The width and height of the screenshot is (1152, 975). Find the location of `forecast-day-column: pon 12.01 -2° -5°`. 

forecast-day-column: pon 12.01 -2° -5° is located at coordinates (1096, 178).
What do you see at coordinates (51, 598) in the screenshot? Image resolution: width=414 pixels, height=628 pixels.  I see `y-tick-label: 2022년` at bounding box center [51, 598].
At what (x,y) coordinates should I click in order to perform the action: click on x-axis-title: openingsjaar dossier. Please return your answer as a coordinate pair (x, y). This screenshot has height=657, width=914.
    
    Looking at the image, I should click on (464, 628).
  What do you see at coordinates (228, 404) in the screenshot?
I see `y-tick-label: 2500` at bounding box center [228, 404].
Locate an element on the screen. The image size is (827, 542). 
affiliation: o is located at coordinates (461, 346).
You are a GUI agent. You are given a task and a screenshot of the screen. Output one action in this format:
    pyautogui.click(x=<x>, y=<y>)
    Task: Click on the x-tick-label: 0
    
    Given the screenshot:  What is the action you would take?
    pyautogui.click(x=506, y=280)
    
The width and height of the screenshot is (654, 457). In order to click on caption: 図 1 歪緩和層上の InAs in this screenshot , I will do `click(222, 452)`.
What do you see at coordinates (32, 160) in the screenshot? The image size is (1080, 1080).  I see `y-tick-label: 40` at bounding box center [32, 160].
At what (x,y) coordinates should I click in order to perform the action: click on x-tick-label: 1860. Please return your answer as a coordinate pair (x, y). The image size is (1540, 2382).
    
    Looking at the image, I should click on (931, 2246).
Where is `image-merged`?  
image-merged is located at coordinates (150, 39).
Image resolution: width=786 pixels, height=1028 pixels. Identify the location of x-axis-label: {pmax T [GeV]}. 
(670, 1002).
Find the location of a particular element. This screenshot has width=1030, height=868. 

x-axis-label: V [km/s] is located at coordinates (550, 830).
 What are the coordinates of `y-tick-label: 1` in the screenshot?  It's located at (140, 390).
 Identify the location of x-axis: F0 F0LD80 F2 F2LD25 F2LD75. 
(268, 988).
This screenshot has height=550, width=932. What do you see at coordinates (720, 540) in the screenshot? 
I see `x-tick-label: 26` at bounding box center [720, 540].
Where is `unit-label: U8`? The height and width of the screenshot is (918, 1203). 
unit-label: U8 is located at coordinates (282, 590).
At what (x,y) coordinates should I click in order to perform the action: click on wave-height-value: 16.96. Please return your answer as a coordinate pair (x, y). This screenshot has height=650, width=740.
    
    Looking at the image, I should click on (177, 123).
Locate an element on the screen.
....................
Pick out each line above that contains the word "located" and copy those lines in full.

forecast-day-column: pon 12.01 -2° -5° is located at coordinates (1096, 178).
affiliation: o is located at coordinates (461, 346).
image-merged is located at coordinates (150, 39).
x-axis-label: V [km/s] is located at coordinates (550, 830).
 What are the coordinates of `y-tick-label: 1` in the screenshot?  It's located at (140, 390).
unit-label: U8 is located at coordinates (282, 590).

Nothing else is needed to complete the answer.